Appellee, Bank of Russellville, sued the appellant, Moss E. Hart, and her husband, S. B. Hart, in the court below upon two notes; one of $150, bearing date November 29, 1905, due 120 days after date, and the other $250, bearing date December 26, 1905, and due 90 days thereafter. It is admitted that these two notes were renewals of what was left of a matured note of $500 which had previously been executed to the bank by the same parties, and upon which S. B. Hart had paid $100. The appellant, Moss E. Hart, by separate answer, which was later amended, interposed, in substance, the defense that she signed the two notes in question and the original note of $500 as the surety of S. B. Hart, who was then and is now her husband; that they were executed for money borrowed by him of appellee, no part of which was received by her; and that by reason of her coverture and suretyship no liability was incurred by her in placing her signature to the notes. The affirmative matter of the answer as amended was controverted by reply, thereby completing the issues as to the question of appellant’s liability upon the notes. There was, however, yet another matter involved in the litigation which seems to have been withdrawn by the parties, or settled. By agreement of parties, a jury was waived, and upon submission of the law and facts to the court judgment was rendered against the appellant, Moss E. Hart, in appellee’s favor, for the amounts respectively of the notes in suit. Appellant applied for and was refused a new trial. Hence this appeal.
*426"Was the appellant, Moss E. Hart, upon the facts presented by the record', principal in the two notes sued on, or only the surety thereon of her husband, S. B. Hart?

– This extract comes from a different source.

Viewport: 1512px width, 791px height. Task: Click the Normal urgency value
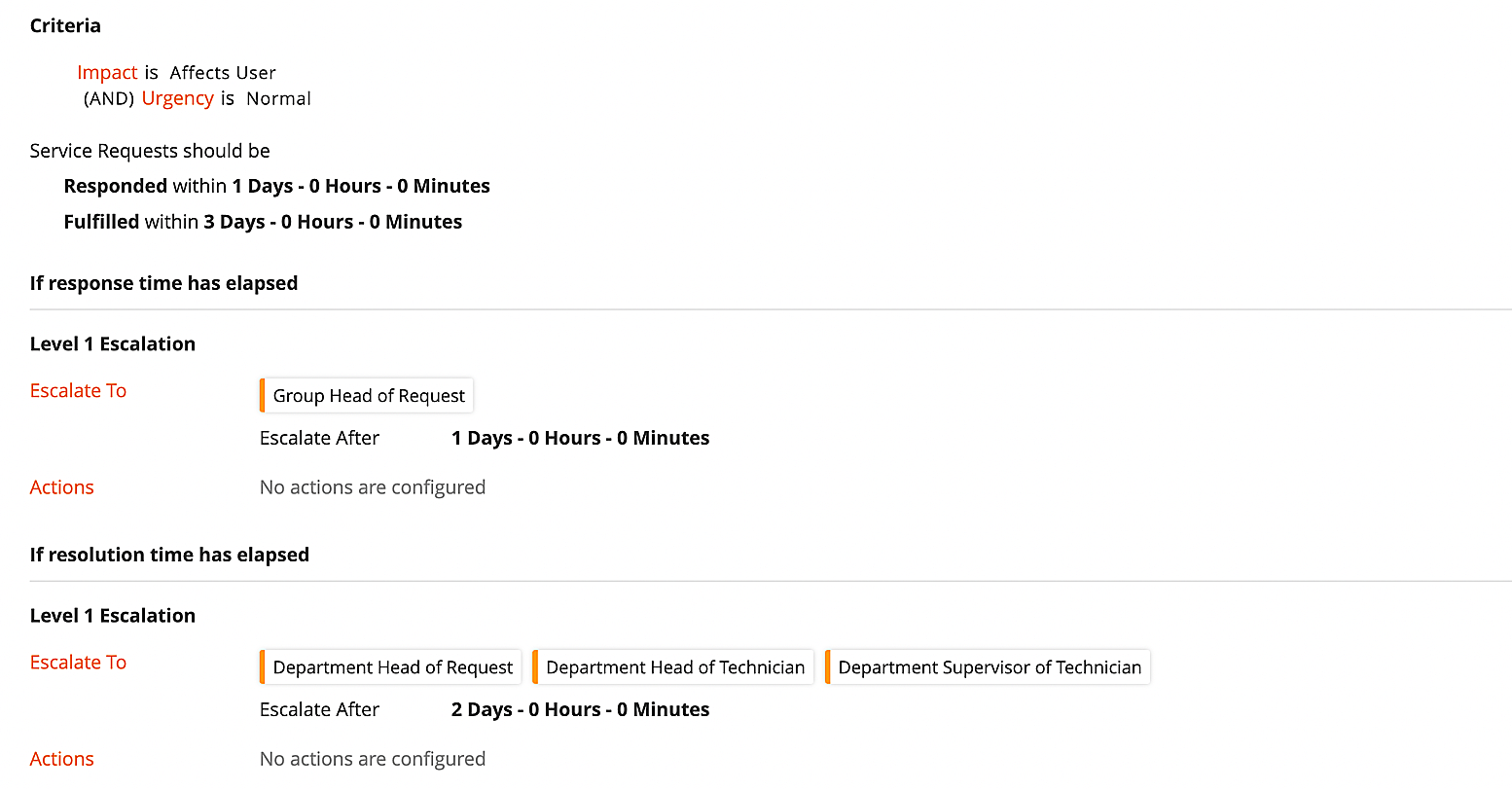278,98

It is insisted for appellee that, because appellant’s name appeared first on the notes, it had the right to presume she was the principal. This would undoubtedly be true if appellee did bona fide regard her as principal, and by reason thereof extended the credit to her. So after all the real question is: Do the facts surrounding the transaction show that appellee bona fide extended the credit to her as principal or was the credit given to S. B. Hart and his wife’s signature first merely a device to avoid the statute?
Ordinarily, it will be presumed that the name appearing first on a note as an obligor is that of the principal debtor, but this presumption may be overthrown by the facts of the case, or the conduct of the parties themselves, and it is admissible for one, whose name appears first, or above that of another on a note, to prove that his relation to the obligation is nevertheless that of a surety, and this he may do by parol testimony. Lewis v. Harbin, 5 B. Mon. 564; Emmons v. Overton, 18 B. Mon. 648; Bank v. Gaines, 87 Ky. 601, 9 S. W. 396, 10 Ky. Law Rep. 451; Skinner v. Lynn, 51 S. W. 167, 21 Ky. Law Rep. 185. Section 2127, Ky. St. 1903, declares that the wife’s estate shall not be liable “upon a contract made after marriage to answer for the debt, default or misdoing of another, her husband included, unless such estate shall have been set apart for the purpose by deed of mortgage or other conveyance. * * *” As said in Crumbaugh v. Postell, 49 S. W. 334, 20 Ky. Law Rep. 1366, in respect- to an attempt to-hold the mfe liable on certain notes which she had signed with her *427husband and at his request, her name appearing first with the word “principal” attached, and his under hers with the word “surety” added: “In transactions of this kind, the courts must look to the substance, and whatever the parties themselves may designate or name the undertaking of the wife, if in fact it be an attempted assumption by her of the debt of another, she must be held not liable unless she binds herself in the statutory way. Any other course will speedily result in a nullification of the statute. ’ ’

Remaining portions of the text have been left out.